Au-delà de l’aspect procédural que régit la Constitution, il serait intéressant d’interroger les pratiques ayant conduit aux révisions de la norme suprême. Pourquoi a-t-on eu recours à l’article 11, doit-on le contester, comment l’article 89 est-il utilisé, voilà le questionnement qui guidera nos développements.

  1. A – Le mise en œuvre de l’article 89

Le premier alinéa de l’article 89 pose clairement que l’initiative d’une révision est partagée entre le Parlement et le président de la République. L’article ajoute que la procédure prend fin, en principe, avec l’approbation par referendum. Par conséquent, les termes de l’article semble indiquer que le peuple et ses représentants occupent une place centrale dans le dispositif. Il n’y a pas de quoi s’en étonner s’agissant de la loi constitutionnelle, acte souverain par excellence. Mais cette rapide lecture est trompeuse. A la vérité, tant l’initiation que la conclusion d’une révision sont dans une large mesure le fait du président de la République qui devient en quelque sorte le « maître de la procédure ».  

D’abord, si l’article précise que l’initiative peut procéder du président de la République sur proposition du premier ministre, on peut affirmer que dans la réalité il en va tout autrement. En effet, comment croire qu’en dehors des périodes de cohabitation l’initiative du président soit conditionnée par une proposition formelle de son 1er ministre. Chef du parti de gouvernement, l’élu du peuple imposera sa volonté si bien que l’on peut prétendre qu’il propose et initie les révisions constitutionnelles. Pour les mêmes raisons l’initiative parlementaire affirmée par l’article se trouve paralysée. Des dix à vingt propositions de révision par an qui sont déposées aucune n’a jamais abouti. Il faut dire que l’article 48 donne la maîtrise de l’ordre du jour des assemblées au Gouvernement qui privilégiera la discussion des projets de loi.

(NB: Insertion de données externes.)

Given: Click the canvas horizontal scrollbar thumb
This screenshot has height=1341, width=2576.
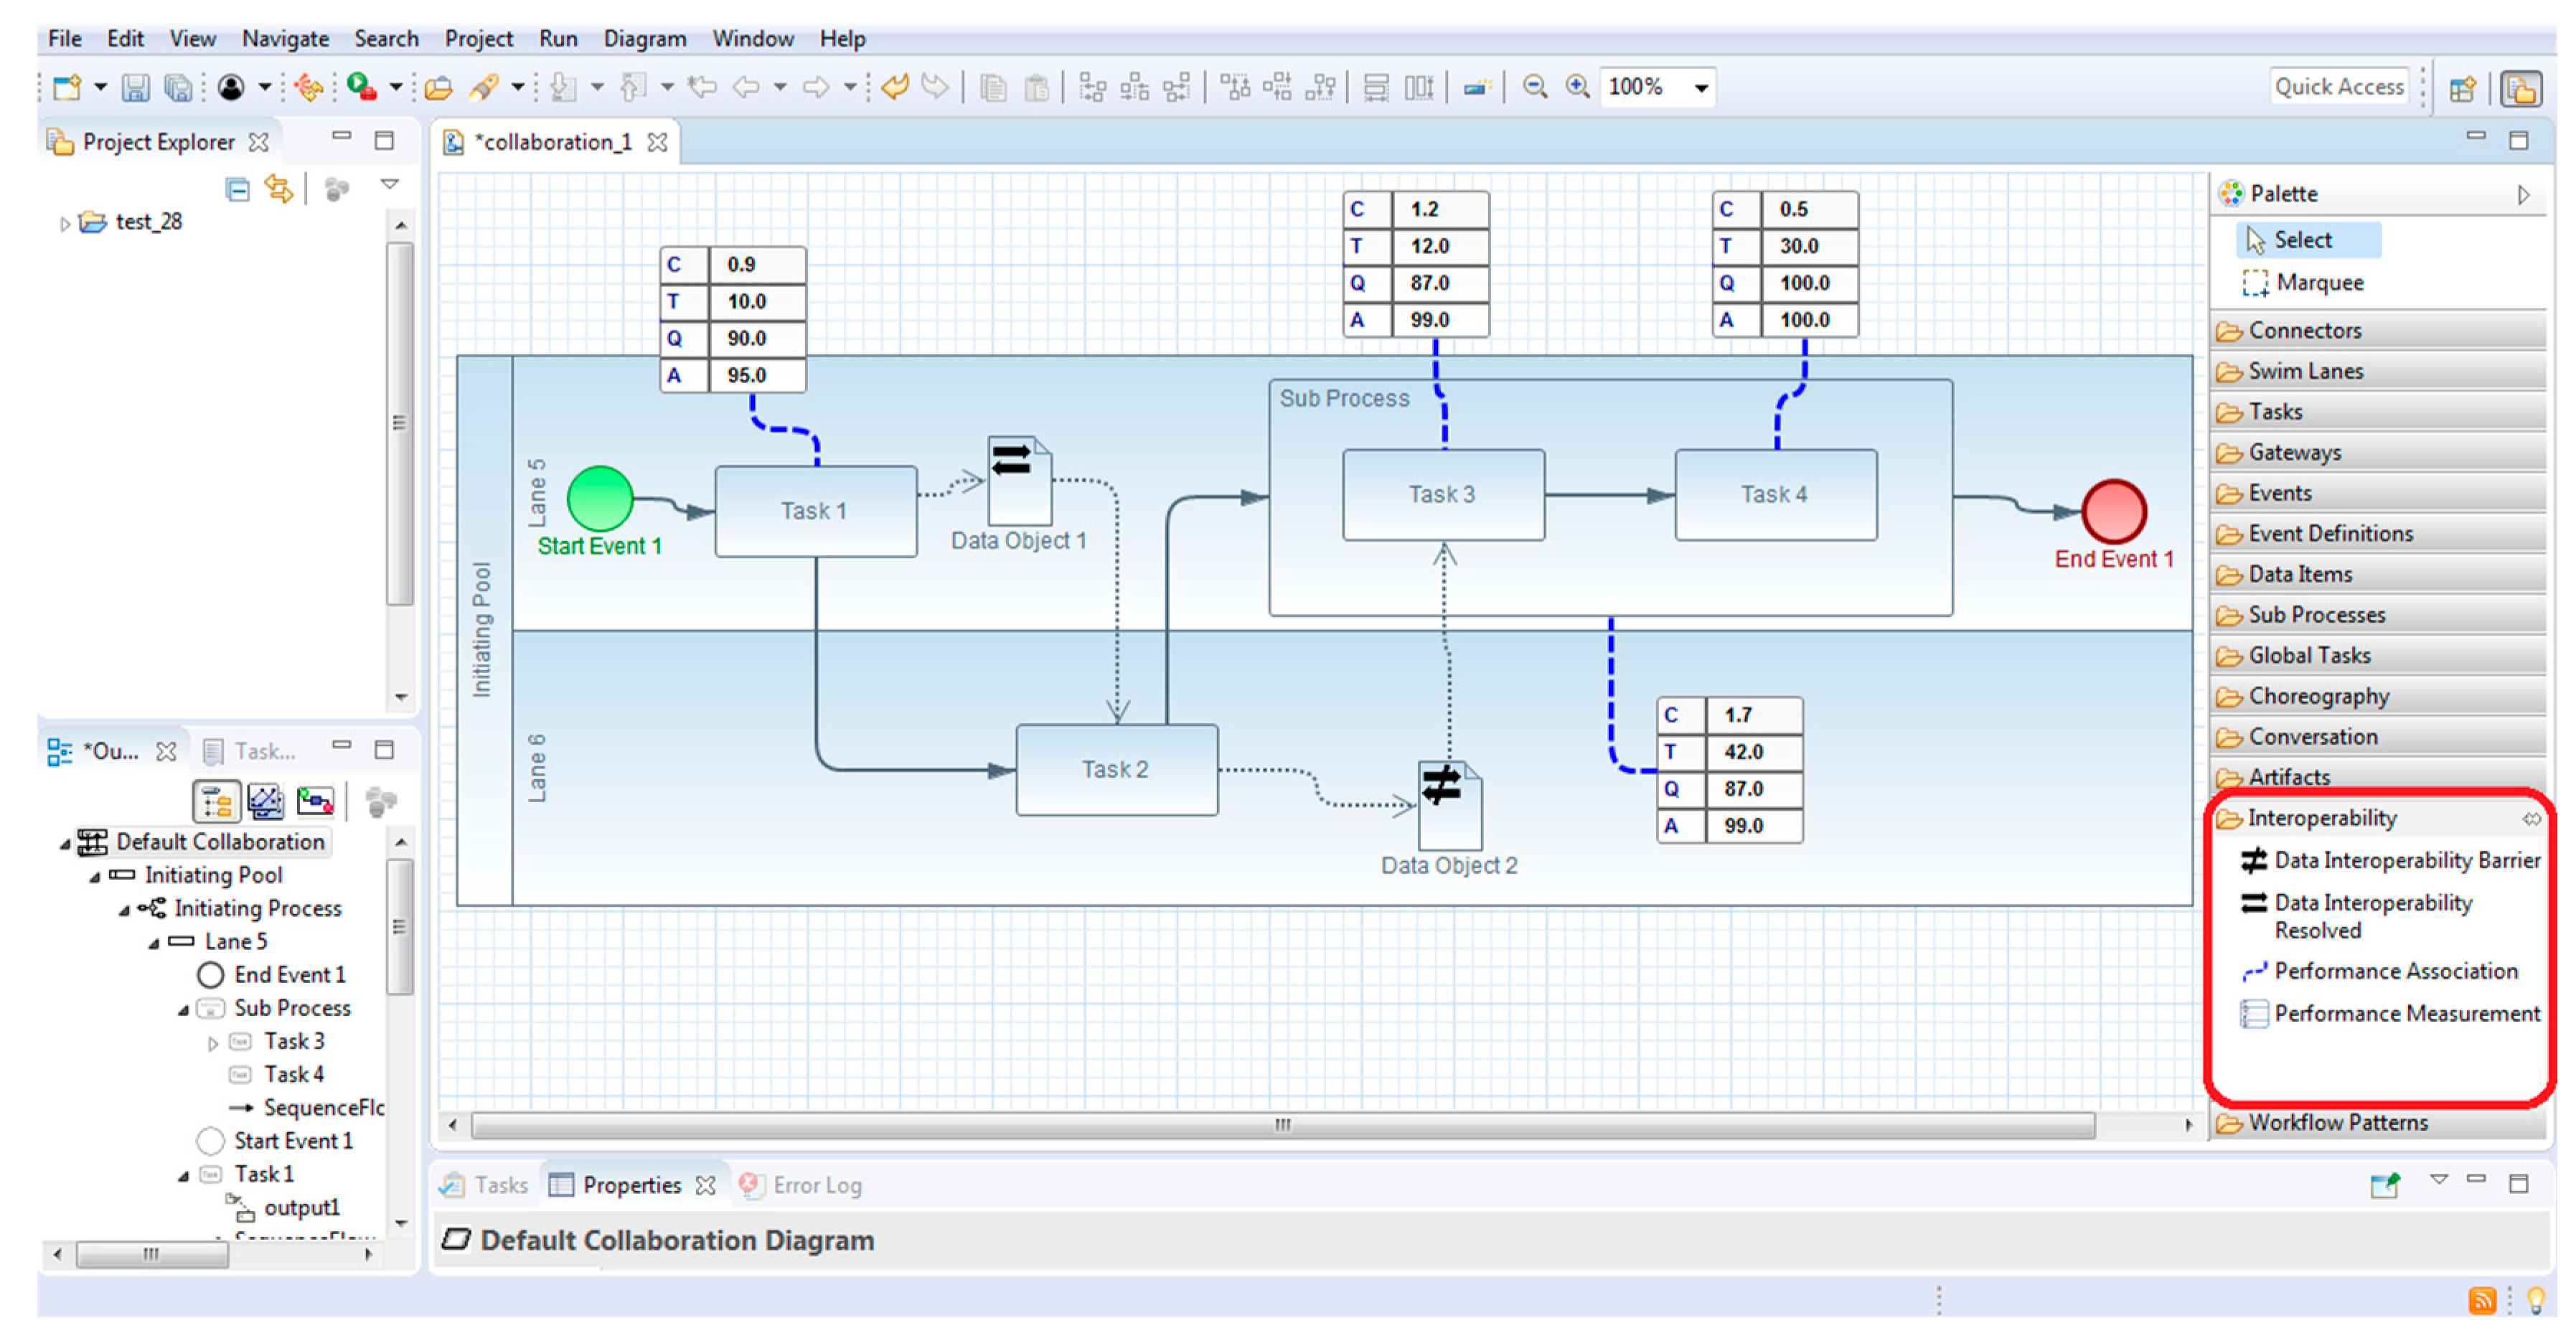Looking at the screenshot, I should [1282, 1126].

Depuis l’entrée en vigueur de la Constitution, une seule révision a été soumise au référendum pour être approuvée : l’institution du quinquennat présidentiel. Le souverain est donc écarté au profit des chambres alors que le texte faisait du referendum la conclusion normale de la procédure. Cherche-t-on à prendre ses distances avec les pratiques plébiscitaires de de Gaulle ou craint-on la censure du peuple ? on devine tout de même que la mise en jeu, par ce biais, de la responsabilité politique du président de la République n’est pas souhaitée. Tant et si bien que la censure politique du parlement est elle aussi écartée. On se souviens, en effet, que diverses tentatives de révision n’ont pas été conduites à leur terme pour cette raison. Lorsqu’une révision, initiée comme on l’a vu par le président de la République, a été adoptée dans les mêmes termes par les deux chambres avec une majorité étroite, la crainte de voir le Congrès ne pas l’adopter à la majorité qualifiée des 3/5 a poussé le président a différé sine die son choix entre le Congrès et le référendum. La situation s’est présentée en octobre 1973 lorsque Pompidou a voulu réduire à 5 ans la durée du mandat présidentiel, en septembre 1974 lorsque V. Giscard d’Estaing voulait réformer le statut des suppléants des parlementaires. Suivant une voie différente, J. Chirac a fait la même chose : en janvier 2001, il a abrogé le décret de convocation du Congrès défavorable à la réforme du Conseil supérieur de la magistrature.